Há uma intensão pedagógica nesse processo para impor, por meio de rituais repetitivos,
hábitos morais e rudimentos de uma disciplina coletiva. Graças às festas pátrias e suas
santas instituições e da república penetraria no coração do povo. Mas também é uma
forma de eliminação de fatores individualizantes.
Transição para a ideia de Estado Laico no qual a religião não é mais uma coisa que se
administra. “Dessa separação total da ‘ordem religiosa’ e da ‘ordem política’ não pode
nascer senão o estreito recolhimento de cada um sobre si mesmo, o antagonismo dos
interesses e dos egoísmos, a exclusiva preocupação com a dominação material” (p.
151).
Ideia de nação como a encarnação da Unidade. Ideia de uma França que preexiste à
França.
Um século que quer acreditar
Questionamentos:
“o hiato, cada vez mais profundo, estabelecido desde o advento das Luzes, entre o que
pertence à ordem do conhecimento científico e o que pertence ao domínio das
aspirações da fé. Já Joseph de Maistre, deplorando que “a afinidade natural” da religião
e da ciência se encontre doravante negada ou ignorada, falara de sua esperança de
reencontrá-las um dia reunidas “na cabeça de um único homem de gênio” (p. 166). O
clérigo abandonou o cetro a ciência, abrindo mão daquilo que também constituía seu
prestígio. Por outro lado, o homem da ciência, tendo renunciado a falar às almas, não
pode mais guiar a sociedade contemporânea.
A redescoberta do indivíduo acontece por meio das festas – onde as pessoas recuperam
sua condição de união fraterna.
“A busca da unidade não se reduz mais à simples procura de uma nova moral coletiva:
pertence doravante ao domínio do sagrado.

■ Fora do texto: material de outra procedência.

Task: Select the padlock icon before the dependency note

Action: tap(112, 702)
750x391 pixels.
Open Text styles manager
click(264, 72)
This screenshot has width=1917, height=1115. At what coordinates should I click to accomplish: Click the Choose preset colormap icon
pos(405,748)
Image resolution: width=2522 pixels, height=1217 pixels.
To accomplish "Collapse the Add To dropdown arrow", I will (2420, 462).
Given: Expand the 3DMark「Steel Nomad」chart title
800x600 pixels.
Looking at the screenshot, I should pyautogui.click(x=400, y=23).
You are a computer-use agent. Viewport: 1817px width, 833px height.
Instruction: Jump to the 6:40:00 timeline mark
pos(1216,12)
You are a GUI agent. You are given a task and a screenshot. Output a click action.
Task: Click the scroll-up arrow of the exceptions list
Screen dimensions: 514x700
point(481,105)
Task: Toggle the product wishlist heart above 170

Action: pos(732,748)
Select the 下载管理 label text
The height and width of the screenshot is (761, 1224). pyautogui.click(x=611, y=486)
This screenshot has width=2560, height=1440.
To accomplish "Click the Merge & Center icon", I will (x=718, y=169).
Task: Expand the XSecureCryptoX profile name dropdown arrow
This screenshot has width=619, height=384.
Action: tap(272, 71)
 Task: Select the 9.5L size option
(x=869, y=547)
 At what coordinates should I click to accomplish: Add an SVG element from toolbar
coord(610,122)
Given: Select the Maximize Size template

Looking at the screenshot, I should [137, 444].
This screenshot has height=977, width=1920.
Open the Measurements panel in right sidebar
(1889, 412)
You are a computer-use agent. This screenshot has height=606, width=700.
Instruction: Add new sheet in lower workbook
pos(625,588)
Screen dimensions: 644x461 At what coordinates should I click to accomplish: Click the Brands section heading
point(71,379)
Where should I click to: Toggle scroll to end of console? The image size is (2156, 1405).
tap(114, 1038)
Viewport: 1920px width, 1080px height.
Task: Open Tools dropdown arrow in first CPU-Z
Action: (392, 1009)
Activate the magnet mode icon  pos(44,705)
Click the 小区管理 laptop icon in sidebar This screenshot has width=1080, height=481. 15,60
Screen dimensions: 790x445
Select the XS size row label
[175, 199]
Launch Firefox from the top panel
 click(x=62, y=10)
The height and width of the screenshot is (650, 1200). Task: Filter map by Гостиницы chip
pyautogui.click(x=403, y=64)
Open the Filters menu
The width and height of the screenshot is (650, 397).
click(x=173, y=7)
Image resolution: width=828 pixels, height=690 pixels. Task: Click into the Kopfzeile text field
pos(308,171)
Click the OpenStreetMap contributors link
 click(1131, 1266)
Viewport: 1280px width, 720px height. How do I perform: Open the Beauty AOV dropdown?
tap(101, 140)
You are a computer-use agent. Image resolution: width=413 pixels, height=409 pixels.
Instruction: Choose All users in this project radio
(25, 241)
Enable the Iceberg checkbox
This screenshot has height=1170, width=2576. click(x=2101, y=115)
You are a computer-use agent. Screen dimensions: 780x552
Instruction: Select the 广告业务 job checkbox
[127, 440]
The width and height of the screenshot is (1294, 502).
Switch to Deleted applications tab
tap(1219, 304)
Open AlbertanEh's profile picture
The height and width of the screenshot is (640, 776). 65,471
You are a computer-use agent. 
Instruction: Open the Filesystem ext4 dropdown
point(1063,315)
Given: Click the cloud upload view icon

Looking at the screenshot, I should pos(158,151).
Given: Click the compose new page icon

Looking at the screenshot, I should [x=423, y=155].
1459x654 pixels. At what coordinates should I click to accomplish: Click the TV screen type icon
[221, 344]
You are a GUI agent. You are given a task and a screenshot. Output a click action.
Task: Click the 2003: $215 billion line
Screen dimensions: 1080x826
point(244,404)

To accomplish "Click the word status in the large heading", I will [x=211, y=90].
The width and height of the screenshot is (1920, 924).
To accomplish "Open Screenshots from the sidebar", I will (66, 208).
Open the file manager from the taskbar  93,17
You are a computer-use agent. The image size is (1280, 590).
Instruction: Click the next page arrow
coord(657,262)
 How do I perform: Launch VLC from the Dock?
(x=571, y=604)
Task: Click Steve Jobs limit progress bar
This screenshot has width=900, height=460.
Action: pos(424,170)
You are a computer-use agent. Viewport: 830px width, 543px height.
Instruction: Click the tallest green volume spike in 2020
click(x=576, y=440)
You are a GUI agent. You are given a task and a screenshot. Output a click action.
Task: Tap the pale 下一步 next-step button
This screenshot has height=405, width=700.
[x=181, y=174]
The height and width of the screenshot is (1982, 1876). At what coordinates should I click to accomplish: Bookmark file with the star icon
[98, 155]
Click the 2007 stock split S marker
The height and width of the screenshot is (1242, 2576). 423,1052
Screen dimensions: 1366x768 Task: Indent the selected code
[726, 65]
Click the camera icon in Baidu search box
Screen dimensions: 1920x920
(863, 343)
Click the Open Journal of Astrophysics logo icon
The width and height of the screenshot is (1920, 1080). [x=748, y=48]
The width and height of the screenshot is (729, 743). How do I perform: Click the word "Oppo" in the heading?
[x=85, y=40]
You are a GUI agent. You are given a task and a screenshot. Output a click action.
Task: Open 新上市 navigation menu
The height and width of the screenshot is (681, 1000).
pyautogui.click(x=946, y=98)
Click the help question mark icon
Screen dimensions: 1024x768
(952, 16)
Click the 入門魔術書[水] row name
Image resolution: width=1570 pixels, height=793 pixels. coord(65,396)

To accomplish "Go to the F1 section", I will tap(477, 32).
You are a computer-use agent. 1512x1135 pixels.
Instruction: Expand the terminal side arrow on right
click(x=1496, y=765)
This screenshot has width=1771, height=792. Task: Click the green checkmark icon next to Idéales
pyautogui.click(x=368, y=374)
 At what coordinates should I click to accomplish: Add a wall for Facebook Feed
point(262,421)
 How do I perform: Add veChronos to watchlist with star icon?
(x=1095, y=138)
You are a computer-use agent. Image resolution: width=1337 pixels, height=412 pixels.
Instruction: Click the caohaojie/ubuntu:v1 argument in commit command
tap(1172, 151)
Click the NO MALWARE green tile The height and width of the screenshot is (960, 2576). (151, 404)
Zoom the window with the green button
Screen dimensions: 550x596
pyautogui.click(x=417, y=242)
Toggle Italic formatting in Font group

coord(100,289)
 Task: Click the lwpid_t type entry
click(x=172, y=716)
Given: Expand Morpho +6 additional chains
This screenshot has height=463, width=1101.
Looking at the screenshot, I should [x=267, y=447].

Não se trata mais apenas de um convite à
reconstituição da integralidade da pessoa humana, à reconquista, por cada um de nós, da
coerência de seu destino. Não se trata mais tão-somente da necessidade de reconstituir a
trama rompida das velhas solidariedades sociais. Através da efusão coletiva, é o próprio
“princípio divino” que se procura redescobrir, a “unidade dinâmica” entre o Homem,
Deus e o universo que se trata de restabelecer” (p. 173).
Por outro lado, o mito político também é uma potência mobilizadora, podendo se
colocar como um instrumento de reconquista de identidade.